The appearance on Charlie Sykes' show on WTMJ/620AM came as the liberal group One Wisconsin Now released a fourth of Bradley's 1992 commentaries in the Marquette Tribune student newspaper. In the latest writing, she compared abortion to the Holocaust.
The same group on Monday uncovered opinion columns Bradley wrote that same year in which she called gay people "queers" and "degenerates" and said voters who elected President Bill Clinton were "either totally stupid or entirely evil."
"Those words in no way reflect the person I am today," Bradley told Sykes. "I’ve lived a lot of life in the 24 years after that, and I’ve become a much better person than I was back then. My views on these issues have changed, and I`m a fair and compassionate person to every person who has come before me as a judge."
Bradley is running for re-election April 5th against state Appeals Court Judge JoAnne Kloppenburg.
FOX6 News searched the online archive of the Yale Daily News, the student newspaper of Yale University, where Kloppenburg did her undergraduate studies in the early 1970s. The only reference to Kloppenburg was an October 1972 directory that listed the room number for JoAnne Fishman, Kloppenburg's maiden name.
Kloppenburg did not write for the student newspaper while attending Yale University or law school at the University of Wisconsin-Madison, Melissa Mulliken, Kloppenburg's campaign manager, said Monday.

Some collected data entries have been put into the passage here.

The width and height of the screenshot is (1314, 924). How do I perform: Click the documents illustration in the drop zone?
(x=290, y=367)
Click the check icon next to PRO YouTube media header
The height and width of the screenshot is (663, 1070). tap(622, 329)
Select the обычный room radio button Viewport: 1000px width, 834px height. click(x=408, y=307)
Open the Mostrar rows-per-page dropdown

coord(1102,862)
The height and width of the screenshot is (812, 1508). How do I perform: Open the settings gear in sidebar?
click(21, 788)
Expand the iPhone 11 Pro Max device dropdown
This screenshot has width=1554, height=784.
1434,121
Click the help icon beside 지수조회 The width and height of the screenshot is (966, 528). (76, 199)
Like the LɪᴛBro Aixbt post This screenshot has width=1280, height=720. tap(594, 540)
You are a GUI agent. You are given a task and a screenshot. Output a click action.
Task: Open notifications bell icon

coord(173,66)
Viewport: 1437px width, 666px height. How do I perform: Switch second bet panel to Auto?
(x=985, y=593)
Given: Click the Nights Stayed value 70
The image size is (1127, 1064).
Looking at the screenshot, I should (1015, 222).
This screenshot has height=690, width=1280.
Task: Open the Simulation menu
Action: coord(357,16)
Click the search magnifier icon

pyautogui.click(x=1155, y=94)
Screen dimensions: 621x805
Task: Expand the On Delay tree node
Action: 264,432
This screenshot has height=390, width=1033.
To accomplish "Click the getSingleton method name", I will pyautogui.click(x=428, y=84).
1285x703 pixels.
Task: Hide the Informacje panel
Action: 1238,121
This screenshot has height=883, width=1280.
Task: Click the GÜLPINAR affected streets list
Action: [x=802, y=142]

Gov. Scott Walker has said he didn't know about the writings before appointing Bradley to three different positions, most recently to the Wisconsin Supreme Court last fall. On Tuesday, he said it was "irrelevant" whether he would've still made the appointment had he known about the 1992 comments.
Walker declined to condemn Bradley's anti-gay commentary when asked directly by FOX6 News.
"This isn’t about me," Walker said. "It’s about a judicial position, and it’s ultimately about what the voters are going to decide."
One Wisconsin Now released a fourth column written by Bradley, who then went by the name Rebecca Grassl, in which she criticized advocates of abortion rights.
"Our society is turning a blind eye to this holocaust of our children," Bradley wrote in the column, dated April 1st, 1992.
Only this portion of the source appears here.